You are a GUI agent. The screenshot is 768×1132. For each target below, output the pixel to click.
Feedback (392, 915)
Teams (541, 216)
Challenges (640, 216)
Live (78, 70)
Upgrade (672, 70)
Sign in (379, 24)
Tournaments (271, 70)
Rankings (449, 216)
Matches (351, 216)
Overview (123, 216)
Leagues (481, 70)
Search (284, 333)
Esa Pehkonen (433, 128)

--

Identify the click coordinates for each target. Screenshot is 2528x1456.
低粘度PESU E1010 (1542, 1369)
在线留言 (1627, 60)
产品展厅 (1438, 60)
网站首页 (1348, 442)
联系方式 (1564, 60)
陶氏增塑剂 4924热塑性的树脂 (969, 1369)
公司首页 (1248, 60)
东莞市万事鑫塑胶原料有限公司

--

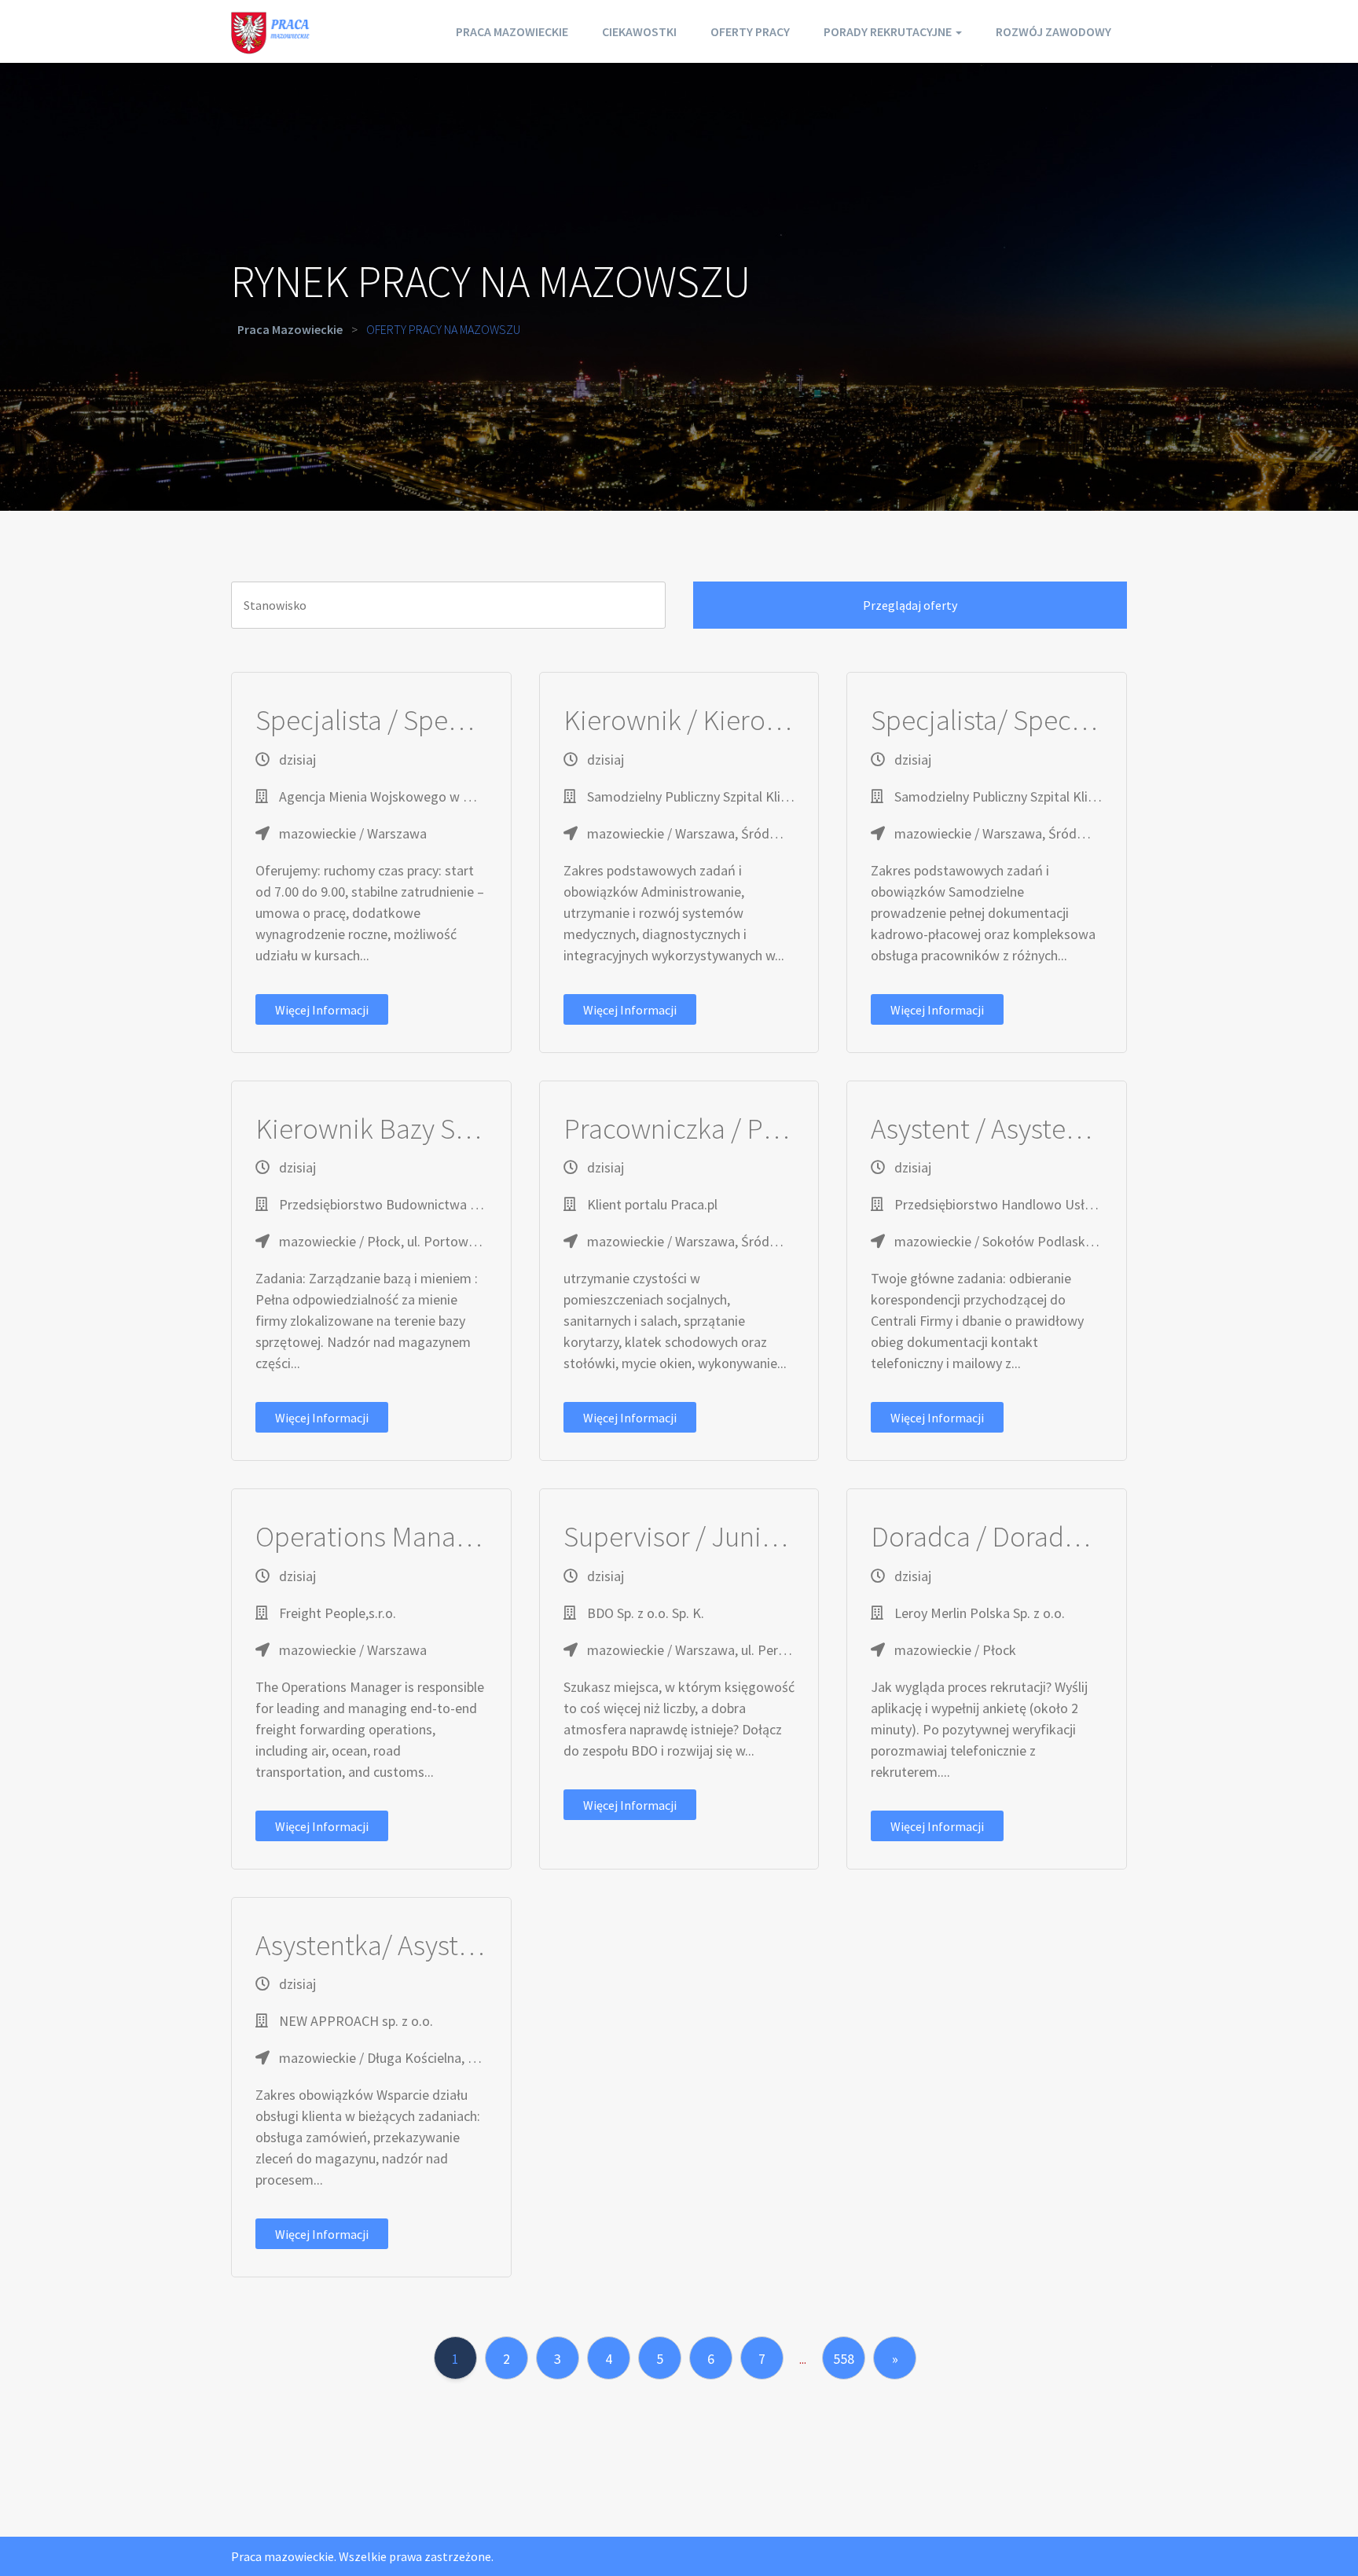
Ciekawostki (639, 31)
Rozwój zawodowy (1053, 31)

#### [Task prompt]
Which lines above run from the one containing "在线留言 (1627, 60)" to the one containing "东莞市万事鑫塑胶原料有限公司"? Give them again exactly, both ends included.

#### [Solution to this problem]
在线留言 (1627, 60)
产品展厅 (1438, 60)
网站首页 (1348, 442)
联系方式 (1564, 60)
陶氏增塑剂 4924热塑性的树脂 (969, 1369)
公司首页 (1248, 60)
东莞市万事鑫塑胶原料有限公司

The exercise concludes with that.